Toda vez que somos capazes de quebrar nossas rotinas, nossas resignações, nossas complacências, nossas alienações em relação à ordem estabelecida ou à nossa individualidade mesquinha, e que a partir desta ruptura realizamos um ato criador, nas artes, nas ciências, na revolução ou no amor, cada vez que trazemos qualquer coisa de novo à forma humana, o Cristo está vivo, a criação está em nós, por nós e se continua através de nós. A Ressurreição se realiza a cada dia. Cada um dos meus atos libertadores e criadores implica no postulado da Ressurreição. E mais que qualquer outro, o ato revolucionário. Pois, se eu sou um revolucionário, significa que eu creio que a vida tem um sentido e um sentido para todos.

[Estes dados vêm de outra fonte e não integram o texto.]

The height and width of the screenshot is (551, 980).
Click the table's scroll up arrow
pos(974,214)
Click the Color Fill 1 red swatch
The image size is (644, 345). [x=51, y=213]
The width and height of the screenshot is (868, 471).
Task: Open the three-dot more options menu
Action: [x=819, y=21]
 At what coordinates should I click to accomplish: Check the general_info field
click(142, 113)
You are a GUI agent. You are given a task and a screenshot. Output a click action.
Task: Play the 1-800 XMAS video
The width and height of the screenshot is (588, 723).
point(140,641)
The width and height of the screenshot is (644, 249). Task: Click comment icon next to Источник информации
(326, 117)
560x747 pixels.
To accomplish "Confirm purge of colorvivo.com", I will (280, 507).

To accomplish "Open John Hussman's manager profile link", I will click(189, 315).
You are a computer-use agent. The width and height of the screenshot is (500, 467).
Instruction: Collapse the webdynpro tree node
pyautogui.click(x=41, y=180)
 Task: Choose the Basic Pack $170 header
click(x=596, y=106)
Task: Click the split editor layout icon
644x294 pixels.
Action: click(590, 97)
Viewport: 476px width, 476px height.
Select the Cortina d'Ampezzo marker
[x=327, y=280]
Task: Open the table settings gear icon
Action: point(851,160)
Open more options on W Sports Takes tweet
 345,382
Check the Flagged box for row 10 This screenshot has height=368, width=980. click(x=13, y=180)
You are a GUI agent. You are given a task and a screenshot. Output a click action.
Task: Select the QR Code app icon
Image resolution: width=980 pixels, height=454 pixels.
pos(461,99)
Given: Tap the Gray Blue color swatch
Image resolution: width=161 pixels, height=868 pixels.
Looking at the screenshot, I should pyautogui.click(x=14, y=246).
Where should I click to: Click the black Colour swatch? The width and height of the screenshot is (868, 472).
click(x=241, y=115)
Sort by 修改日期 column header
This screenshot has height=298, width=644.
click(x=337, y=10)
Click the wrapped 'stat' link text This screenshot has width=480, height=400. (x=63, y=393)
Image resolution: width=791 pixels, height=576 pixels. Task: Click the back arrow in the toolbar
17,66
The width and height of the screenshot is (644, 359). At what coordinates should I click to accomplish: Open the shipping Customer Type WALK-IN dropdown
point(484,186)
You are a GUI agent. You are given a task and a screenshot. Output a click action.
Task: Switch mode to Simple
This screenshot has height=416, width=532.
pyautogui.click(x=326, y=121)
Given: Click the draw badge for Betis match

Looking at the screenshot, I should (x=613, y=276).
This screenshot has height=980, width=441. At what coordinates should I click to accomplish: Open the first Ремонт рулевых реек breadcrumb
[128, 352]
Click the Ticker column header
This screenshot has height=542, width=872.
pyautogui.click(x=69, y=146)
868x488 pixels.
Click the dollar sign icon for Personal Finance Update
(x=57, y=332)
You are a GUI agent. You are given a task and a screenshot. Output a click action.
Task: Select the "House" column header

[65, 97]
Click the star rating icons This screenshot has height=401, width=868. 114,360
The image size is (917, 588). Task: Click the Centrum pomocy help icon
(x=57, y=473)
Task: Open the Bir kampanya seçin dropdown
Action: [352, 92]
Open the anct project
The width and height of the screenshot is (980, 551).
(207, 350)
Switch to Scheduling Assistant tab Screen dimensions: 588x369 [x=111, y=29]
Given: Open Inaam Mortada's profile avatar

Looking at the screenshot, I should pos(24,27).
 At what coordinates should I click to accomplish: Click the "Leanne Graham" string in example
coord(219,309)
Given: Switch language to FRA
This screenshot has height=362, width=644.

Como poderia eu falar de um projeto global para a humanidade, de um sentido a dar à sua história, quando milhares de homens, no passado, foram marginalizados, viveram e morreram, escravos ou soldados, sem que sua vida e sua morte tenham um sentido? Como poderia eu imaginar que outras vidas se sacrificaram para que nasça esta realidade nova, se eu não acreditasse que esta realidade nova os contém todos e os prolonga, que eles vivem e ressuscitam nela? A ressurreição dos mortos não é mais que a do Cristo, não é o feito dos indivíduos. Como a ressurreição do Cristo seria a minha? Se ela interpela hoje cada um de nós, é porque ele não ressuscitou por ele, como indivíduo, mas por nós, em nós, para mostrar o caminho. Ele não nos salva de fora, como se oferece um presente. Mas de dentro: pois é nossa decisão, a nossa fé que nos salva. Cada um dos atos que os relatos evangélicos nos apresentam como um milagre, tem este caráter: o Cristo não aparece como um taumaturgo, agindo de fora para transformar os homens, como se fabrica um objeto. Não; tudo passa pela consciência e pela vontade dos homens. Ele não diz: “Eu te salvei”, como se pesca um náufrago. Ele diz: “Tua fé te salvou”. Lembrando-nos assim de que todo o drama da fé, sem o menor resíduo, se passa em nossa vida humana, que o homem, como diz o Padre Rahner, é o único domínio da teologia, que somos inteiramente responsáveis pela nossa história; que o homem é uma tarefa a realizar; que a sociedade é uma tarefa a realizar, que a Ressurreição é uma tarefa a realizar, e a realizar todos os dias.

(Roger Garaudy, 1913-2012, França)


CONTEMPLAR

O começo, 2017, Blake Latiolais, Monovisions Photography Awards, Estados Unidos.